I've been tasked with finding a way to work with a very unique manager in my division. He's an especially gifted individual (i.e. can learn a new programming language or tech stack over the weekend, and can be an expert in it within a month). He was promoted from principal engineer to manager (we're a fairly large company, think "XYZ 500" company) before his supervisor resigned. I personally wouldn't have promoted him to manager, but he's a manager regardless and is often on the critical path (i.e. involved in important projects). Let's call this manager "Bradley".
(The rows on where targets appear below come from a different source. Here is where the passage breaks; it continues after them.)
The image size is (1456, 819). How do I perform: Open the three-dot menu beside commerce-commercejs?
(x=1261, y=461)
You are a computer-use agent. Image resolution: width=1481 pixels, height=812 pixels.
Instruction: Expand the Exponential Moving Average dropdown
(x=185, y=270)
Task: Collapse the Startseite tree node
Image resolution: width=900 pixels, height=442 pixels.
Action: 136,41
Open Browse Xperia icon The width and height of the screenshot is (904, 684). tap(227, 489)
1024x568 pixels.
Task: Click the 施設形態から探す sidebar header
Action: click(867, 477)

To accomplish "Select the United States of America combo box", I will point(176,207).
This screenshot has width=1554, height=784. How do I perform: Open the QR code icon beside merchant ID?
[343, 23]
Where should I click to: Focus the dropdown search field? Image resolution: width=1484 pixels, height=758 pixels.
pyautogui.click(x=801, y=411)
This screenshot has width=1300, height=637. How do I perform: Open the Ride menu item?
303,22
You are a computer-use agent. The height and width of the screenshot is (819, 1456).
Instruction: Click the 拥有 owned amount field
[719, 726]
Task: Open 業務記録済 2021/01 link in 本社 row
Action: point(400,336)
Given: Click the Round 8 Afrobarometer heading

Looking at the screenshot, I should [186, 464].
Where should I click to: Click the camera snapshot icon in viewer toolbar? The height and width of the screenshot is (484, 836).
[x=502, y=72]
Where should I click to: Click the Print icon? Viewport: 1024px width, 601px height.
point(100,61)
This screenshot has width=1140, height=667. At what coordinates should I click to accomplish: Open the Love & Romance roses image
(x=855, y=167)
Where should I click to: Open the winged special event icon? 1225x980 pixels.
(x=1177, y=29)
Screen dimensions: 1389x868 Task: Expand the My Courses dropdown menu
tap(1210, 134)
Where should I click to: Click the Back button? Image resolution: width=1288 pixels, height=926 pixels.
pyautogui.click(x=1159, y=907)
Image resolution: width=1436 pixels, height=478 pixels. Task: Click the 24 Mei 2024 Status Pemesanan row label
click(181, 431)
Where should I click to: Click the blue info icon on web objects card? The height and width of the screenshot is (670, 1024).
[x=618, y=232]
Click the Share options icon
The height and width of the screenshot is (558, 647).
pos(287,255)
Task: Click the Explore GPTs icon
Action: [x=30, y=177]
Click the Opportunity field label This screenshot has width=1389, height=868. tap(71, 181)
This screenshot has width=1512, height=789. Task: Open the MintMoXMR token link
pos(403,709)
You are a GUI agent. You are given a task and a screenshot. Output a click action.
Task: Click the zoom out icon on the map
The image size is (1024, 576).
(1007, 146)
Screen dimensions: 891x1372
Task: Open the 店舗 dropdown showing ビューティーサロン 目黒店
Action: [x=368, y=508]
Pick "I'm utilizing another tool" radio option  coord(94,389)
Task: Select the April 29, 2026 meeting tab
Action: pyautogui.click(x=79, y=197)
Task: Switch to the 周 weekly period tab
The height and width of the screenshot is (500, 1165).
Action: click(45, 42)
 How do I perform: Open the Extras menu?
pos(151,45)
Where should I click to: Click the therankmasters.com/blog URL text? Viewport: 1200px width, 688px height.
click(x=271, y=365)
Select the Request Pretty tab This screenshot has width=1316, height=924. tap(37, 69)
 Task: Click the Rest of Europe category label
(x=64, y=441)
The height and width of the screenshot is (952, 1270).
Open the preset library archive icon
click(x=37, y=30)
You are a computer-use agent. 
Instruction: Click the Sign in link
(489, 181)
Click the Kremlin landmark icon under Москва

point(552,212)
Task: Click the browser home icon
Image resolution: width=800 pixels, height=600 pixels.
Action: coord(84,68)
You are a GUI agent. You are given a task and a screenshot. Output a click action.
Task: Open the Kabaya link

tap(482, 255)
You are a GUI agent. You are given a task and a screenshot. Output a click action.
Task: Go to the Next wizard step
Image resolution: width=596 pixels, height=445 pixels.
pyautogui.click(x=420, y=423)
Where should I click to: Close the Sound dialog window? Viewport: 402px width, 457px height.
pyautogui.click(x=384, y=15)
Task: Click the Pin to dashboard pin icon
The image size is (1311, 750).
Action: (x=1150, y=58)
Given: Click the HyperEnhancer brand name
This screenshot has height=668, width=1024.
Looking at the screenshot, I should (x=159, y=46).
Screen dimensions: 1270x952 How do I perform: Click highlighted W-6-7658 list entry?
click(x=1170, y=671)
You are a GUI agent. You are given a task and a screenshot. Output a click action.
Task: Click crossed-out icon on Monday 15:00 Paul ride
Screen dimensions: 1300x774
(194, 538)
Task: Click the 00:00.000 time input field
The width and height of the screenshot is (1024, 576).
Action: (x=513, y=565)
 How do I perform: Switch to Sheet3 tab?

Bradley has a recurring habit of developing very capable teams under him, and using almost all of his team budget for buying training programs and certifications for people on his team. He seems to build up a great team, but most people on the team resign within about 18 months of joining, yet they leave beaming reviews about him being a great manager on their way out the door. My superiors are frustrated with the amount of money going into training people that just leave the company with the new skills and certifications they earn, but we can't exactly discipline or fire Bradley if everyone leaving the company gives him an overwhelmingly positive review. Bradley apparently also writes detailed letters of reference and signs off on P.Eng./RPE papers for people as they're leaving, so he seems happy to help his subordinates get jobs elsewhere, after burning through training and lunch/fun-funds. All people leaving his team, during exit interviews, seem to be using some kind of script where they praise him, and cite salary and incompetence by Bradley's boss's boss as their reason for leaving. This has happened 8 times. It feels very much staged.
About a month back, a fellow senior manager tried stop this pattern by encouraging Bradley to do more remote lunchtime-meet-and-greets with his team (so Bradley's budgets are spent on something other than training team members), and Bradley told the manager, in clear terms, "F*** off! That's a waste of time, and the whole team knows it. My job is to have this team excel and make a ****-load of $$ for the company, and to develop my subordinates so they can make more $$ and develop their own careers and CVs, end of ****ing story.". This did not go over well with my colleague or HR.
While Bradley is a "net plus" for our organization, he seems to be angering enough of the higher-ups that we may have to let him go due to his negative impact on the morale of management. Is there any way to get this guy to smarten up? I feel he could do a lot of good if he got on-board with the existing company culture.